Remonter les époques
Remontant les époques, l’ensemble Céladon de Paulin Bündgen lance passerelles entre Renaissance  (Byrd, Tye, Taverner) et Modernité (Michael Nyman) anglaises, à travers la voix de contre-ténor et un sextuor de violes. Que dire de « la légèreté non sans profondeur » attribuée par les musiciens de chambre ONL au Quintette K581 (clarinette et quatuor) de Mozart ? « Séèèriiieux » ? Ils en portent  la responsabilité, et seront sans doute plus convaincants en parlant Bagatelles chez Mason Bates et P.A.Lavergne….Nul doute que la réflexion du grand altiste Christophe Desjardins ira plus loin par la mise en regard des Ricercari (« première pièces écrites en 1689 pour violoncelle solo ») et le Tombeau d’Alberto Posadas, à la mémoire de Gérard Mortier,puis Double, qui établit tout « un jeu de mémoire », à tous les sens du terme. Association avec le jazz, Actuel Remix « travaillant » l’œuvre d’Heiner Goebbels. Et tant d’occurrences et de ludiques propositions qu’on craint d’en avoir oublié ici quelques unes….
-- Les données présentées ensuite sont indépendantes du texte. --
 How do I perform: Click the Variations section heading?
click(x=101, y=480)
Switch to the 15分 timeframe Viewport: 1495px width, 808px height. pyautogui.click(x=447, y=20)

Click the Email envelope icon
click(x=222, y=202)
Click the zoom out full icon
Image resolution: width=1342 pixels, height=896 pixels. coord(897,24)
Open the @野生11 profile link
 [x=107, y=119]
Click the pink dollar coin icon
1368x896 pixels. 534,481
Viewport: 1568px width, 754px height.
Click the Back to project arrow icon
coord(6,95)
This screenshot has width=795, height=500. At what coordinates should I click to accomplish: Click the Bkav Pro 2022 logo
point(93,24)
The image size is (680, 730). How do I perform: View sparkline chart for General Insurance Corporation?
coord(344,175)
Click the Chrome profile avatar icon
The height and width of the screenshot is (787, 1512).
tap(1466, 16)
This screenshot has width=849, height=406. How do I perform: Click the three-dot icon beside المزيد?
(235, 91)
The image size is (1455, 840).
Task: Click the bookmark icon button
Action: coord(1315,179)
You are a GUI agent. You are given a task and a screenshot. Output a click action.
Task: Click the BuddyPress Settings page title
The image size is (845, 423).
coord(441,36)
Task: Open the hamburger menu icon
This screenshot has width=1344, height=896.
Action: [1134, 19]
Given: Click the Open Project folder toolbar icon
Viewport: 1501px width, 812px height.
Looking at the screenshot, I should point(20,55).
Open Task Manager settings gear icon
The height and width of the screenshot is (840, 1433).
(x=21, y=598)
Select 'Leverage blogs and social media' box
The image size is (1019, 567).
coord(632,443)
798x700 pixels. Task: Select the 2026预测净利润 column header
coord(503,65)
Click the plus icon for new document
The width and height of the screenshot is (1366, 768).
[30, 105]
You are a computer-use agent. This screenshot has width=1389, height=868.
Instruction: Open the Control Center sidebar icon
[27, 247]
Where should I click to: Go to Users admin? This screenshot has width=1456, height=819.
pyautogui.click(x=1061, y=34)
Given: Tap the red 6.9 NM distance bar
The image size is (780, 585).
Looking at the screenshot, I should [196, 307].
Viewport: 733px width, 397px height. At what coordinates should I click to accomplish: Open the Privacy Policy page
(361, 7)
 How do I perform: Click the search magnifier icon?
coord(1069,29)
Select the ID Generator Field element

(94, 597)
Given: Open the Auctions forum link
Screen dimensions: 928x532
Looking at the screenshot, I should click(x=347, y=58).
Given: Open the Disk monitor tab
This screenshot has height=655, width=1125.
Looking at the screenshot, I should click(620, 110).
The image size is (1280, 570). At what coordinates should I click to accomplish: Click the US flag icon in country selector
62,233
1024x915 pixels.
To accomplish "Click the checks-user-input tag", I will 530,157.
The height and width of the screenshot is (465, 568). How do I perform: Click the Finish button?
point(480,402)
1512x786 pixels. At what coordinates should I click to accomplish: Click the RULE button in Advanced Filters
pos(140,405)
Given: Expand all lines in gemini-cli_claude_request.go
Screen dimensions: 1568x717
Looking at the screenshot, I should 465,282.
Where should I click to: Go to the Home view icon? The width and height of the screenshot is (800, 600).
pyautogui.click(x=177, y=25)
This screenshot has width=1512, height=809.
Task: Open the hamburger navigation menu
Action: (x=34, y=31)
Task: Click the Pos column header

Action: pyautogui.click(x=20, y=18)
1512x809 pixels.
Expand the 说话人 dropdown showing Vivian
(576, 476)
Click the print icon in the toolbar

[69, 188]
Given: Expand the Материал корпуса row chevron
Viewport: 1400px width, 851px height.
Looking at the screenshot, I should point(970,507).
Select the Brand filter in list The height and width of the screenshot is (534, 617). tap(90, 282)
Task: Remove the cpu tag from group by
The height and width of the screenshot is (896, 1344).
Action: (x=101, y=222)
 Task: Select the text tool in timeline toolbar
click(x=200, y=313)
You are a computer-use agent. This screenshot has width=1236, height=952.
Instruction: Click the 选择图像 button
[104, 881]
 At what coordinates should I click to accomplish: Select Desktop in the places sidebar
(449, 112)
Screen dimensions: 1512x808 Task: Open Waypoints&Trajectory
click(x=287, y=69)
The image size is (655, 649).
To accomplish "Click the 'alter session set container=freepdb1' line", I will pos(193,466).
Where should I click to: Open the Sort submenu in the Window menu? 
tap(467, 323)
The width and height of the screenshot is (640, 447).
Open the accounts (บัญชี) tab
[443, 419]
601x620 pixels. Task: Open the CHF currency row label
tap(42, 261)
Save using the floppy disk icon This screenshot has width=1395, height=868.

Massages sonores et balles de piscine
Théâtre musical d’improvisation qui « traverse les ponts entre cela et la clownerie » (La Favre, Bassery, Marcoux…), OMNI (traduisez les initiales transpositrices) de Félicie d’Estienne d’Orves (un grand nom de jadis !) et  Lara Marciano dans Octaédrite. , Danse pas ordinaire dans Ply, d’Ashley Fure et Yuval Pick, films-compositions d’encore Michel van der Aa, Up Close (par la violoncelliste Sol  Gabetta), et même des « massages sonores et plongée dans des balles de piscine » (en Auditorium : le fondateur architectural Proton de la Chapelle va tout de même s’en étonner sinon s’en divertir, de l’autre côté du miroir ?) de l’Ensemble  Nomad. Participation souhaitée des spectateurs (avec leurs portables et tablettes) pour « Je clique donc je suis » de Thierry Collet, comme dans le concert-bal latino-tango de Bordlejo, Fizsbein, Pueyo, et encore « ensemble d’applis public-GRAME, chœur et solistes » pour Smartfaust (il y a bien aussi des bonbons Werther, de l’autre côté du Rhin ?)… Et bien sûr, grande série d’installations et performances  originales dans les espaces muséaux  de Lyon et de la région.

Vanitas vanitatum…
Sous l’invocation des Vanités ( « vanitas vanitatum et omnia vanitas », disait ce joyeux drille d’Ecclésiaste biblique, dont on suppose qu’il est ici invité par antiphrase, et ensuite patron des tableaux classiques de méditation sur la mort…), voici par exemple un Side(s), Mécaniques du présent, où de « l’autre côté du miroir », le compositeur Alexandre Lévy, la photographe Elisabeth Prouvost et le chorégraphe Pedro Pauwels nous entraînent pour dire « l’éclipse, l’oubli, le déplacement », en des jeux de temps un rien vertigineux. Et on  couronnera la séquence « vanitas » avec Water Event, où Yoko Ono  ( « Yoko who ? ») invite les artistes de la biennale  (et vous-mêmes,chers spectateurs !) « à lui envoyer un récipient qu’elle remplira d’eau », version réactualisée de ce qu’elle avait créé en 1971 avec John Lennon :musiques de M.van der Aa, O.Adamek, C.Iannotta, P.A.Valade, N.Boutin et Quatuor Diotima…

Petit rappel sur le rire
Des civilisations (non, caricatures pseudo-religieuses du concept, maniées par des gardiens flicqueurs  à longs ciseaux et forts bâtons) veulent exclure le rire, et le combattre. (Et salut ému à Umberto Eco qui avec Guillaume de Baskerville vient d’aller gagner les rives du Pays où rire n’est pas défendu !) Un petit rappel dans l’histoire musicale européenne  nous aide à y voir plus clair via la musicologie et l’histoire des idées, grâce à l’universitaire Muriel Joubert, qui resituera en conférence-rencontre « le rire en musique : éclat de joie ou moquerie, geste corporel  qui n’existe que par son écho collectif, associé à la vulgarité, à la folie ou aux démoniaques (de Didon aux danses macabres), au détour d’une transcription orchestrale (Ravel) ou dans la dénonciation idéologique ( Chostakovitch) ». Mais le rire peut « aussi soigner (Prokofiev), exorcise de  l angoisse de mort ( Ligeti), délivre la voix (Berio, Aperghis) en lui rendant toute sa corporéité… »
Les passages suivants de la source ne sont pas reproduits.